Text segment:
——————————

While I am talking about proud moments in my family’s life, Olivia and her debate partner went undefeated in last weekend’s debate tournament. The topic? Birthright citizenship. Her next stop? State qualifiers.

I had my own proud moment and moment of relief earlier last week when I learned that my score from that damn exam was high enough to place me in the top band of test takers, making me eligible for a promotion. It was bittersweet news though, since this week my office promoted people from the list and I wasn’t one of them. Ah well, I am still in the running for future promotions.

Work, church and now the boys playing baseball, promise to keep my life incredibly busy for the next few months. So, I took advantage of a lull in my schedule last weekend and Juan, Diego and I drove to San Jose to visit some of my extended family for a birthday celebration of a much loved uncle. It was so much fun re-connecting with all my cousins, even if we were together for just one afternoon. It reminded me to re-commit myself to writing more of my family history to include on this blog. Sigh.

Primas, primas, primas!

As I write this I hear the pitter patter of Diego waking up and coming down the hall to climb into bed with me. I also hear Molly running alongside her and know I have to brace myself against Molly jumping on my bed, and licking me. I guess my morning reprieve is about over, and I’ll have to start my day. But first I want to give a shout out to the Thunder Shirt. It’s a miracle! We discovered in on the Sky Mall during our flight to Las Vegas and we bought one. The first time we put it on Molly she acted like she was drugged. She was calm, sedate and happy. She didn’t jump on me when I came through the door and didn’t bark at our neighbors as they walked past our front yard. She’s a different dog, and much easier to love. Unfortunately, I don’t feel like she should wear it 24/7 so she doesn’t sleep with it and her morning greetings to me are just as, ahem, energetic as ever. I guess she’s trying to tell me I should be getting up to start my day. She’s right. A double dose of baseball, a birthday party, and a church retreat await me. Happy Saturday!

——————————

Provided material:
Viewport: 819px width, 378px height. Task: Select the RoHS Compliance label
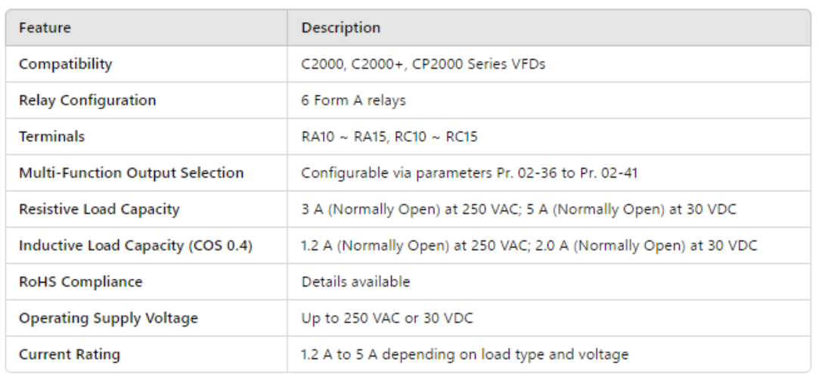coord(80,282)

——————————

Your objective:
In the family blog post, what was the topic of the debate tournament where Olivia and her partner went undefeated?

Answer to the exercise:
Birthright citizenship.